[Task material]
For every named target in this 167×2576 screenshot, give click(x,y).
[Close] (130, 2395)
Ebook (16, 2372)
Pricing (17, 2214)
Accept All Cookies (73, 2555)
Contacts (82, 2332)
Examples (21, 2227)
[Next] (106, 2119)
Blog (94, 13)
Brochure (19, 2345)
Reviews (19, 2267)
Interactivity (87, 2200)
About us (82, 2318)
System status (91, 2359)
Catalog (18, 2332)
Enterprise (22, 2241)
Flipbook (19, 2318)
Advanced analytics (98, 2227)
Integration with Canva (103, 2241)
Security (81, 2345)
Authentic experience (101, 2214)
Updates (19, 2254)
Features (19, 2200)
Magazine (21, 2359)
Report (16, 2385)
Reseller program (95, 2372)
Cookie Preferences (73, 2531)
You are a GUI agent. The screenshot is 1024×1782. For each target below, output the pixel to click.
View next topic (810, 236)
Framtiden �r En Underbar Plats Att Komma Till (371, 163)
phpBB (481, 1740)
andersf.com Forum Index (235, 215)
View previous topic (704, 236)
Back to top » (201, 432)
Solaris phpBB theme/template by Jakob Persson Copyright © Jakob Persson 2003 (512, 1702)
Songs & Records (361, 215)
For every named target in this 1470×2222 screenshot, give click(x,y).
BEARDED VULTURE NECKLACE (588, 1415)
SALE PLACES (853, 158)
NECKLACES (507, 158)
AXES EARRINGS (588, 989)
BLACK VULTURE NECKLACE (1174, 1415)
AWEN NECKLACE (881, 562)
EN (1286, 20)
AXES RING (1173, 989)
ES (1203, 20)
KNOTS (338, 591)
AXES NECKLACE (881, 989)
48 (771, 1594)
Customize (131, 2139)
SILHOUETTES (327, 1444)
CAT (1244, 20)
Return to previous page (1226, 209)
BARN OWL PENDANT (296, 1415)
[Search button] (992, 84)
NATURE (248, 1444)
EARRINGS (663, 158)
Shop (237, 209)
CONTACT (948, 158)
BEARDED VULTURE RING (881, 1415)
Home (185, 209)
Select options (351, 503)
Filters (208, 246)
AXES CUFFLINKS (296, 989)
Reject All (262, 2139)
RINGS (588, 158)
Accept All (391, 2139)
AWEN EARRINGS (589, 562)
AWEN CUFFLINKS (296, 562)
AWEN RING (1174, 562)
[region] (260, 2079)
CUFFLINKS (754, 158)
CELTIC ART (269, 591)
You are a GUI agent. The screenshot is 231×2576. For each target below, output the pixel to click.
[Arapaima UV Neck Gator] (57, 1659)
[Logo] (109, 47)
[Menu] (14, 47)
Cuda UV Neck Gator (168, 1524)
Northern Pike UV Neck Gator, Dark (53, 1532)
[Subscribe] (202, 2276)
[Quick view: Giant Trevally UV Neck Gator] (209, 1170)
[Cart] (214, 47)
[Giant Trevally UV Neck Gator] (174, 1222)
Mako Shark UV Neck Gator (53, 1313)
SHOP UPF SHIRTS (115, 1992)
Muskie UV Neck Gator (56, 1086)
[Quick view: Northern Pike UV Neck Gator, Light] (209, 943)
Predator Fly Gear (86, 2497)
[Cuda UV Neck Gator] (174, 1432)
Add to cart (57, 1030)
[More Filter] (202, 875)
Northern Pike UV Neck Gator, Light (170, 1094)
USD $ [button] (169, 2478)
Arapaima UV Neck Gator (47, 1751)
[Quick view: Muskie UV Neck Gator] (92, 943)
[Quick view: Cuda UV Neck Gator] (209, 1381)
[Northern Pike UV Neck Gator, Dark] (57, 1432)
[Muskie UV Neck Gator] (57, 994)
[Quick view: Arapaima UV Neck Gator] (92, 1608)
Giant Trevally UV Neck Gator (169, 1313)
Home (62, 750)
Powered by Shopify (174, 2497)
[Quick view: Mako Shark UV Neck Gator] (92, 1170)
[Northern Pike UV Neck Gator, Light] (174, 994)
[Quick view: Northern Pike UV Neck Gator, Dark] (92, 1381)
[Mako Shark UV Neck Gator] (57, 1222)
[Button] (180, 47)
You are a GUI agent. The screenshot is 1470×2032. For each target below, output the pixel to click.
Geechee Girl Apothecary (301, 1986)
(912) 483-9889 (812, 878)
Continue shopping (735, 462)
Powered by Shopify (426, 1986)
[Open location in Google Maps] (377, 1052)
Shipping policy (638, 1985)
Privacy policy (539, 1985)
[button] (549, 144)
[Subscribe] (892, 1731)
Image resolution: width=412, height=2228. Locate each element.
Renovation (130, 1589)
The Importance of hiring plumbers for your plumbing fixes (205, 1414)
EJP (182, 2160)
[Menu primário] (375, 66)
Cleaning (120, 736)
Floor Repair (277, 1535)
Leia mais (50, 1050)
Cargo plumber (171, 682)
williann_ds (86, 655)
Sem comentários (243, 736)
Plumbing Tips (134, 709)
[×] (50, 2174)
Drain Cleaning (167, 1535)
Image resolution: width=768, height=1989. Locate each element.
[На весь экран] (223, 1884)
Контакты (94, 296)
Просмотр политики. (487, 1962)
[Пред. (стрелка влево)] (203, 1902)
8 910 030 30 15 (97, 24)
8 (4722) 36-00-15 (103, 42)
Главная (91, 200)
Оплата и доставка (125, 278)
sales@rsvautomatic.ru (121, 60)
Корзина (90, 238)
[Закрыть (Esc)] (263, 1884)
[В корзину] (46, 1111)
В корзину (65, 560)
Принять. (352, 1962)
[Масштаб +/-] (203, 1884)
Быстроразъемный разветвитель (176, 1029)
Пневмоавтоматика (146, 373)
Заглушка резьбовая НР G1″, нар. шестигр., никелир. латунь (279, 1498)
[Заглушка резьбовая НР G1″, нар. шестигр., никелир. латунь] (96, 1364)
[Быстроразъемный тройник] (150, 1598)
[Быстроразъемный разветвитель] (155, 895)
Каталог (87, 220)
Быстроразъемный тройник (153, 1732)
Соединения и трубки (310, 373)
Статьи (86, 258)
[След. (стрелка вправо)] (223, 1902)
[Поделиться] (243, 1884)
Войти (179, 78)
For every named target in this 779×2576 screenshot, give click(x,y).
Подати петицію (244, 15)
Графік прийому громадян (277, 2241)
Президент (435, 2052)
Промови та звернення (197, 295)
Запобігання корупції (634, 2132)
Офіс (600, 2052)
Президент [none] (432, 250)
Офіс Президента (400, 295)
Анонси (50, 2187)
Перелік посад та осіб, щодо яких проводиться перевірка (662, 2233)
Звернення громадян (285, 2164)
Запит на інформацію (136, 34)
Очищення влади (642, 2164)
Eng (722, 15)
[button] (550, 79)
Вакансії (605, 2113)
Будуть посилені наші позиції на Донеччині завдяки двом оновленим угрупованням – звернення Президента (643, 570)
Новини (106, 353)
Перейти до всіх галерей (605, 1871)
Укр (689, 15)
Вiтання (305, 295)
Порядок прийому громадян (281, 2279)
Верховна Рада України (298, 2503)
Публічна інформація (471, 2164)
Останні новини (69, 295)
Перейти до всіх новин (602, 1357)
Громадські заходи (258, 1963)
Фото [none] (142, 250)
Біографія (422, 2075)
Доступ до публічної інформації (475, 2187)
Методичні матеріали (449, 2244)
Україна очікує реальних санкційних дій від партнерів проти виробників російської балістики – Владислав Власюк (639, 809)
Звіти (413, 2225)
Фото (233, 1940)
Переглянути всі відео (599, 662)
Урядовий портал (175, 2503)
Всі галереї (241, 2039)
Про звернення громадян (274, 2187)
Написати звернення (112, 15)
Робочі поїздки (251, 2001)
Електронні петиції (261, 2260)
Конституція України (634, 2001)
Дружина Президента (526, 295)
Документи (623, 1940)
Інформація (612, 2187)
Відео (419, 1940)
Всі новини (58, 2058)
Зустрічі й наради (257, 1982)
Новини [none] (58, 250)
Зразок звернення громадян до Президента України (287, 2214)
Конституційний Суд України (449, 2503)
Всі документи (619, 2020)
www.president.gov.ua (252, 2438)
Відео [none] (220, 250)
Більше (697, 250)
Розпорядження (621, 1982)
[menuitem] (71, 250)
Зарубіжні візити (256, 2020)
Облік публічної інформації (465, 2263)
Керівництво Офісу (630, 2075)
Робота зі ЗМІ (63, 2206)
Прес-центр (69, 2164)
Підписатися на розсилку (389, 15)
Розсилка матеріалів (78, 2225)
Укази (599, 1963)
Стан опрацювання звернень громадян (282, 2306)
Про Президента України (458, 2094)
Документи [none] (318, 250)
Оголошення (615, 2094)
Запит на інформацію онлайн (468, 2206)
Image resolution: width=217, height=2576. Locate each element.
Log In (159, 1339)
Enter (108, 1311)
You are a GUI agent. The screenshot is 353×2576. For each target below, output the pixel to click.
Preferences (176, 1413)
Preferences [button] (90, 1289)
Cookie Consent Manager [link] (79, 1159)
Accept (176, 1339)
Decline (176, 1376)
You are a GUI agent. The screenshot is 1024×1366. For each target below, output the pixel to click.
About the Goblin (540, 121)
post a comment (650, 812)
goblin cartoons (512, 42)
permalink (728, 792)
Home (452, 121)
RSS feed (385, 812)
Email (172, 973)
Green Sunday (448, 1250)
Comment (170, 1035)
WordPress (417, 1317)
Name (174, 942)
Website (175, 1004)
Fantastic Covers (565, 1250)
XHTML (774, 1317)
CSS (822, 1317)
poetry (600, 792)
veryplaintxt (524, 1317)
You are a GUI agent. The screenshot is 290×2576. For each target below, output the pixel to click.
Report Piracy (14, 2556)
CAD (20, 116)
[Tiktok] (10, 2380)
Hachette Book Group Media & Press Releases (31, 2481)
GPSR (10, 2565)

[What you need to do] Wherever the word "латунь" appears in the data, return the whole line.

[Solution to the problem]
Заглушка резьбовая НР G1″, нар. шестигр., никелир. латунь (279, 1498)
[Заглушка резьбовая НР G1″, нар. шестигр., никелир. латунь] (96, 1364)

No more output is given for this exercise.